─── TEXT PASSAGE

Re: ZERO -Starting Life In Another World- #5 – So the cycle begins anew. Reliving the last five days, Subaru hits most of his previous high points, starts learning to read in addition, gets full of himself, and thus is set up for yet another agonizing death. From the amount of blood involved, I’d say Elsa has struck again. In addition to all the amputation and disembowelment, either someone poisoned dinner or that puppy bite was infected.
So, why? If Emilia is the real target this time, someone’s trying to get her out of the running for the kingship. When they couldn’t just knock her out of the race by taking her token, they chose to simply have her killed instead. But we don’t really know who the assassin is after, just that Subaru keeps getting killed in the process.
Some great directorial bits along the way this week, particularly the scene of Subaru trying to study with Emilia in the room. He’s not the most sympathetic main character, but the show is doing a terrific job of making the viewer understand what’s going on in his head.
Concrete Revolutio #17 – Concrete Revolutio turns its sights on the depths of the earth this week. Devilo and Devila are sorta kinda Western-style demons, and Devilo’s chaperone is a giant catfish of the sort said in Japanese legend to cause earthquakes. (Zumanan’s name is even reminiscent of the Japanese word for catfish, namazu.)
Just as Master Ultima and other superhumans have made it to other planets before ordinary humans could even reach the moon, the spirit world turns out to have its own mohole complete with convenient elevator. While one of the big themes in this second half has been that humans and superhumans are really all the same, superhumanity is constantly presented as being part of realms that non-superhumans can’t reach.
Speaking of space, this is the second episode in three weeks to make a point of talking about it. First Aki and now the devils think of it as a refuge from persecution, which it might well be after the last flight to the moon. Perhaps the attack on Apollo 17 will be the reason for halting trips outside Earth orbit in this timeline.
Kagewani -II- #5 – You would think that if there was one place left in this hectic modern world where a gal could stab someone to death without being rudely interrupted, it would be the roof of an abandoned pharmaceutical factory. But no. Everyone and everything has to jump in and give their opinions on the topic.
Meanwhile, Kimura learns that while he was off getting nailed back together, Sarugaku found a replacement who makes him look sane and sensible in comparison. I’m wondering how Dr. Homma’s name is spelled in kanji. We’ll find out eventually when he shows up and has to be mentioned in the credits, but for now I’m going to imagine that it’s 本魔, which would make him Dr. The Actual Villain.
The old woman is a familiar face from season 1, when she was last seen telling Bamba that she would hunt him down and kill him if the kagewani completely took him over. But there are apparently entire different groups of people trying to keep the kagewani and their associated monsters in check, with differing opinions about being lenient in this situation, and she loses the argument rather forcefully.

──────
─── DATA SEGMENT

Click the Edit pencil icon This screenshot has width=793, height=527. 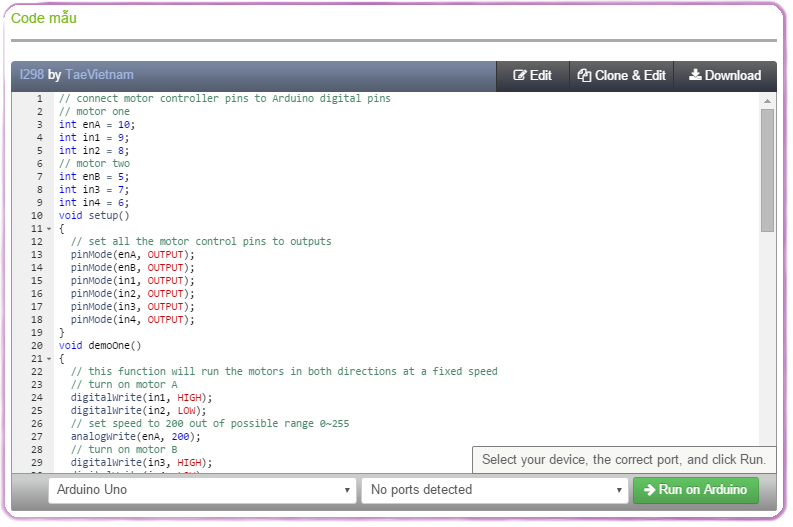tap(520, 75)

──────

TASKS TO COMPLETE
a) In the anime episode reviews, what kind of creature is Devilo's chaperone?
b) Carry on with the anime episode reviews from the point where they stop.

ANSWERS TO THE TASKS
a) A giant catfish of the sort that Japanese legend says causes earthquakes.

b)
Well, damn. That’s an unhappy ending for one of the better people in this story. But it’s a reminder that this is a horror show, after all.
My Hero Academia #5 – U. A. Academy likes to give its teachers the freedom to teach in whatever style they feel is appropriate, which is a bit of a problem for Izuku when he’s assigned to the class taught by the Severus Snape of Japanese superheroes. I wonder what that makes All Might? Hagrid, maybe?
The basic shōnen plot is on display here: hero is confronted with seemingly unbeatable challenge, hero overcomes it through a combination of strength and ingenuity and levels up in the process, new seemingly unbeatable challenge appears. Thus, after just barely making it through the entrance exam, Izuku has to figure out fast how to use his new power without completely incapacitating himself.
In addition to throwing another obstacle in Izuku’s path, Aizawa’s pop quiz provides a handy opportunity to run through the roster of major secondary characters and their powers. Most are very limited, but their users are, as the test was designed to show, creative about their use. That should keep things interesting.
The Lost Village #5 – The monster in the forest is finally revealed, and it’s… well, no one can agree, can they? Everyone hears something different when it’s menacing them. Maimai saw it as Mitsumune, but Mitsumune thinks he sees someone else he knows. It’s like it’s just a big wad of supernaturally-charged anxiety that takes on whatever shape the person perceives it fears.
There is certainly a lot of fear going around. As everyone realizes they’re trapped, Paranoid Guy Whose Name I Forget gives the survivalists and Lovepon the Death Penalty Advocate the excuse they need to grab a victim to apply their skills to. He picks Mitsumune because Mitsumune just seems to be a little more interesting than anyone else at that moment, but it really doesn’t seem to matter to everyone who gets picked as long as someone does.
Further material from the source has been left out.